Bandar Lampung – Pemerintah Kota (Pemkot) Bandar Lampung memastikan SMA Siger akan tetap beroperasi meski tidak lagi dikelola langsung oleh pemerintah daerah.
Ke depan, sekolah tersebut direncanakan berada di bawah pengelolaan yayasan mandiri sebagai upaya menjaga keberlangsungan layanan pendidikan bagi siswa.
Wali Kota Bandar Lampung Eva Dwiana mengatakan perubahan pola pengelolaan dilakukan agar SMA Siger tetap dapat memberikan layanan pendidikan kepada masyarakat, khususnya bagi siswa yang membutuhkan akses sekolah menengah atas.
Menurut Eva, pengelolaan oleh yayasan menjadi solusi agar operasional sekolah tetap berjalan sesuai ketentuan yang berlaku, sekaligus memastikan proses belajar mengajar tidak terganggu.
Sebelumnya, Pemkot Bandar Lampung sempat memperjuangkan keberadaan SMA Siger sebagai alternatif untuk menampung siswa yang belum memperoleh bangku sekolah.
Namun, setelah sebagian besar siswa dipindahkan ke sekolah lain, pemerintah menyiapkan skema baru melalui pengelolaan yayasan agar aset dan fasilitas pendidikan tetap dapat dimanfaatkan secara optimal.
Pemkot juga memastikan seluruh proses transisi dilakukan dengan memperhatikan kepentingan peserta didik dan tenaga pendidik.
Koordinasi dengan instansi terkait terus dilakukan agar pengalihan pengelolaan berlangsung sesuai regulasi dan tidak menimbulkan kendala dalam penyelenggaraan pendidikan.
Eva menegaskan, komitmen pemerintah terhadap sektor pendidikan tidak berubah.

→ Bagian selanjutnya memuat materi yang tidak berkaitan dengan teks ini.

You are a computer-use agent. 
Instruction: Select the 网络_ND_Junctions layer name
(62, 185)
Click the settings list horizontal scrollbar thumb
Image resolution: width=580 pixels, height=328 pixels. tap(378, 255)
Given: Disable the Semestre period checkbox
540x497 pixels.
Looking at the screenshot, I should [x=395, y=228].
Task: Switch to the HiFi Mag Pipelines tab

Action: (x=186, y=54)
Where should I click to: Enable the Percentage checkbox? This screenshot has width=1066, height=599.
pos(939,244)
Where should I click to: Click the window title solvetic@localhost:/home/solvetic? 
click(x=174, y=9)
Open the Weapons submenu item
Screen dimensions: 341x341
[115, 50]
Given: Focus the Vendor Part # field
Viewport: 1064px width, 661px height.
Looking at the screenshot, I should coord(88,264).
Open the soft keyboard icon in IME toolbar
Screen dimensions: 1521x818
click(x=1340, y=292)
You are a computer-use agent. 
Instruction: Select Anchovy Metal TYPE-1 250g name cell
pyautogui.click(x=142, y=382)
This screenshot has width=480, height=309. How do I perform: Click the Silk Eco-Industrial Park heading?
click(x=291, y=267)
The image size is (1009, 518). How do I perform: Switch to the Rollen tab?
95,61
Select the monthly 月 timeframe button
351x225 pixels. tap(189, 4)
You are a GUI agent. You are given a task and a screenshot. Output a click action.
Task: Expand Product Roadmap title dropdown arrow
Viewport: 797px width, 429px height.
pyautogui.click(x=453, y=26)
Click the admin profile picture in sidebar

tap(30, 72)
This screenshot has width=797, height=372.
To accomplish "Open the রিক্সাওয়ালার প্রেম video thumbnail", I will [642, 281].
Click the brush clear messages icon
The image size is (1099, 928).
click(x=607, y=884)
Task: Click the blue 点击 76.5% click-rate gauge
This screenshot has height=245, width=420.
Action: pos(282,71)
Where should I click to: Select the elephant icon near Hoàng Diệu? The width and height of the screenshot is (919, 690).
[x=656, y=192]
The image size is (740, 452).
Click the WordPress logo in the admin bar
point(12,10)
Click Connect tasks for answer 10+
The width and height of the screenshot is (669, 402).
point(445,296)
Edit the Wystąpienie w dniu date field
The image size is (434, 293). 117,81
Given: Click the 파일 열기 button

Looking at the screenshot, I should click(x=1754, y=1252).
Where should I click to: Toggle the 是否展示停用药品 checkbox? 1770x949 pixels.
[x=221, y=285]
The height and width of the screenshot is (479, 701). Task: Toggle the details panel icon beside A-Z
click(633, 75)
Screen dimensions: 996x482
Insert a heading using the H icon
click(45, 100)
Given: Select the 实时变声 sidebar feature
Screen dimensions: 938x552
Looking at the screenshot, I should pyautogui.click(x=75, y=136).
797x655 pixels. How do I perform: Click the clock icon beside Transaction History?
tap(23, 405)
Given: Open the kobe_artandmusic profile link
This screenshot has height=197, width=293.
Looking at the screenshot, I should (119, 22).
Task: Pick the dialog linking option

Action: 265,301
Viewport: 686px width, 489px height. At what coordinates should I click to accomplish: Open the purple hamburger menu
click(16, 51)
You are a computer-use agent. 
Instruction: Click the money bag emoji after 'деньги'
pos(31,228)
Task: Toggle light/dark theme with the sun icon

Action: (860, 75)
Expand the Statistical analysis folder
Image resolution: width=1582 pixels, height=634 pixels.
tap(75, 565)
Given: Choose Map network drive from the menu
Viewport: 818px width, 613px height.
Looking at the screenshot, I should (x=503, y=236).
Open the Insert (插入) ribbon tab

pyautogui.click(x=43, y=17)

Berbagai program peningkatan akses dan kualitas pendidikan akan terus dilanjutkan, termasuk penyelesaian persoalan daya tampung sekolah yang setiap tahun menjadi perhatian pemerintah daerah.
Dengan pengelolaan oleh yayasan mandiri, SMA Siger diharapkan tetap mampu berkontribusi dalam memperluas akses pendidikan di Kota Bandar Lampung.
Pemkot berharap sekolah tersebut dapat berkembang menjadi lembaga pendidikan yang berkualitas serta menjadi pilihan bagi masyarakat dalam memperoleh layanan pendidikan menengah.